# ISO Pickled Beets, Onions, Peppers and Hard-boiled Eggs Recipe



## chiklitmanfan (Jun 2, 2014)

My late WWII Marine father was a fantastic cook and I learned a lot from him regarding my own love of food.  This is one weird recipe and one I doubt many have tried.

My Dad grew his own ingredients in his backyard garden: Beets, Banana peppers, and onions.

Most have tasted and loved pickled beets but Dad took it a few steps into the twilight zone.  He added sliced onions, banana peppers and you bet, hard boiled eggs!  He canned and put this concoction up by the jar-full.
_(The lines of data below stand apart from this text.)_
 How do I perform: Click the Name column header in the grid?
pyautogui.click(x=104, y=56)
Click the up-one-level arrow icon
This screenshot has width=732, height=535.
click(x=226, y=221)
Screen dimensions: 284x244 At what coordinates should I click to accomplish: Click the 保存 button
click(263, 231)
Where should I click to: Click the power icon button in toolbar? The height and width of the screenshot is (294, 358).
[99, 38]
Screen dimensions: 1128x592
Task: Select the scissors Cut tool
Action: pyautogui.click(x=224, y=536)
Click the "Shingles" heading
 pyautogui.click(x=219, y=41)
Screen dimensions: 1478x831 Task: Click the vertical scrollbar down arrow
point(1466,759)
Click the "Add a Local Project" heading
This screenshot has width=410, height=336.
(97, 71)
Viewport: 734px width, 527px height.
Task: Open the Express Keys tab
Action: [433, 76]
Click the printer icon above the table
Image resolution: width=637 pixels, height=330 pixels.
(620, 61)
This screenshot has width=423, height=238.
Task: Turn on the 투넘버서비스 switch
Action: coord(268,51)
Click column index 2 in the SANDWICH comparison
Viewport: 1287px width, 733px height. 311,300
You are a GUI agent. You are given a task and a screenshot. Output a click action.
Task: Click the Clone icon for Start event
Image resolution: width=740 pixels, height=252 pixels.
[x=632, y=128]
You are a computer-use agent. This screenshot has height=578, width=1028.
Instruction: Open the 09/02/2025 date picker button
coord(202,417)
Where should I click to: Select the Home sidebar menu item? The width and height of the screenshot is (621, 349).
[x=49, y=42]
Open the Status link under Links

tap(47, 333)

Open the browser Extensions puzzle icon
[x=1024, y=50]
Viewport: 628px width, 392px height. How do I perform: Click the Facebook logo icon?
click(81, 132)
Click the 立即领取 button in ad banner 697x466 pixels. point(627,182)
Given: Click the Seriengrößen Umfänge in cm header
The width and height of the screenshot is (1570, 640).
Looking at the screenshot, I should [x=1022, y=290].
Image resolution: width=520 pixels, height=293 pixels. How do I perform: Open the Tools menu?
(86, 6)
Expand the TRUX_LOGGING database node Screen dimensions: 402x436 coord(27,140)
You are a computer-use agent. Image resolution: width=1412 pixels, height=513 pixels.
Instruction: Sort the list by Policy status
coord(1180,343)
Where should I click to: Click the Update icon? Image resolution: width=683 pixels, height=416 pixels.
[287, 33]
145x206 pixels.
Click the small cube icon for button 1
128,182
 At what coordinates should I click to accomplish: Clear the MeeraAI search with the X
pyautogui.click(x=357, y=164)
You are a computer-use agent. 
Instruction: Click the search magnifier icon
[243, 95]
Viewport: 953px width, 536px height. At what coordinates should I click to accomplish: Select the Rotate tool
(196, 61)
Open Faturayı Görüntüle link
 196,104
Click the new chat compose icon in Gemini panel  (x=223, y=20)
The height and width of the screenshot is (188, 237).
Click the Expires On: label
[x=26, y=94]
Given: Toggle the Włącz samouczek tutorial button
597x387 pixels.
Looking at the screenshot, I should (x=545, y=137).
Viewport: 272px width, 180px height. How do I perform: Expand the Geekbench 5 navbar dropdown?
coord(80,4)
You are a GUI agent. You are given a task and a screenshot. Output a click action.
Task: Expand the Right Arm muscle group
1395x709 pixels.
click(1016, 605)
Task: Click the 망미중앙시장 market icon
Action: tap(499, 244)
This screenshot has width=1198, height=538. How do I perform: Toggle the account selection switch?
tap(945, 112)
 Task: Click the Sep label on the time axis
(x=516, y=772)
We'd pop open a jar, get some soda crackers, have a cold beer and go into ecstasies over the incredible flavors.  I'm not sure what his pickling spices were but I believe they were just standard packets that you could buy from any market.  The eggs turned a beautiful shade of light purple and absorbed the pickling flavor as well.

I'm also not sure about the aging process but I bet the longer these jars sat the more potent the flavors were inside.

One of these days, when I'm feeling ambitious, I'll try to recreate this fantastic snack.

And here is my question to you:  I've never pickled anything in my entire life and my Dad never divulged his method.  Perhaps you who have could share your own procedure with me?


----------



## Janet H (Jun 2, 2014)

My mom used to make this - it's a Pennsylvania Dutch staple.  I don't know about keeping it for a long time however....

here are some links that may help:

Amish Pickled Eggs And Beets Recipe - Food.com

Pennsylvania Dutch Pickled Beets and Eggs Recipe - Allrecipes.com


----------



## Mad Cook (Jun 2, 2014)

chiklitmanfan said:


> My late WWII Marine father was a fantastic cook and I learned a lot from him regarding my own love of food. This is one weird recipe and one I doubt many have tried.
> 
> My Dad grew his own ingredients in his backyard garden: Beets, Banana peppers, and onions.
> 
> ...


If you can find it on Amazon.com or you can order from Amazon.co.uk, you could do a lot worse that buy the book "Homemade Jams & Chutneys (Women's Institute)" by Midge Thomas

The Women's Institute is a women's (obviously) organisation originally one for countrywomen founded in the early 20th century. WIs all over the country were involved in the WWII war effort to make jams, and preserves for sale as part of food rations so I think they know whet they are doing. They also provide professional judges for competitions at county shows and other similar events.


----------



## chiklitmanfan (Jun 3, 2014)

I don't know where my Dad got his idea for this recipe but I'm certain it wasn't from the Amish!  Isn't that something? We were about as far away from the Amish culture as we could get.  I don't how he did it but the only real difference in his recipe and the ones shared here was he actually canned his using Ball jars.  Thanks for your interest. This has been fun.


----------



## GotGarlic (Jun 3, 2014)

chiklitmanfan said:


> I don't know where my Dad got his idea for this recipe but I'm certain it wasn't from the Amish!  Isn't that something? We were about as far away from the Amish culture as we could get.  I don't how he did it but the only real difference in his recipe and the ones shared here was he actually canned his using Ball jars.  Thanks for your interest. This has been fun.



Amish/Pennsylvania Dutch are from Germany, so maybe the recipes came from there. 

My favorite source for canning/pickling recipes is http://foodinjars.com/. She has two books out now and teaches all over the country.


----------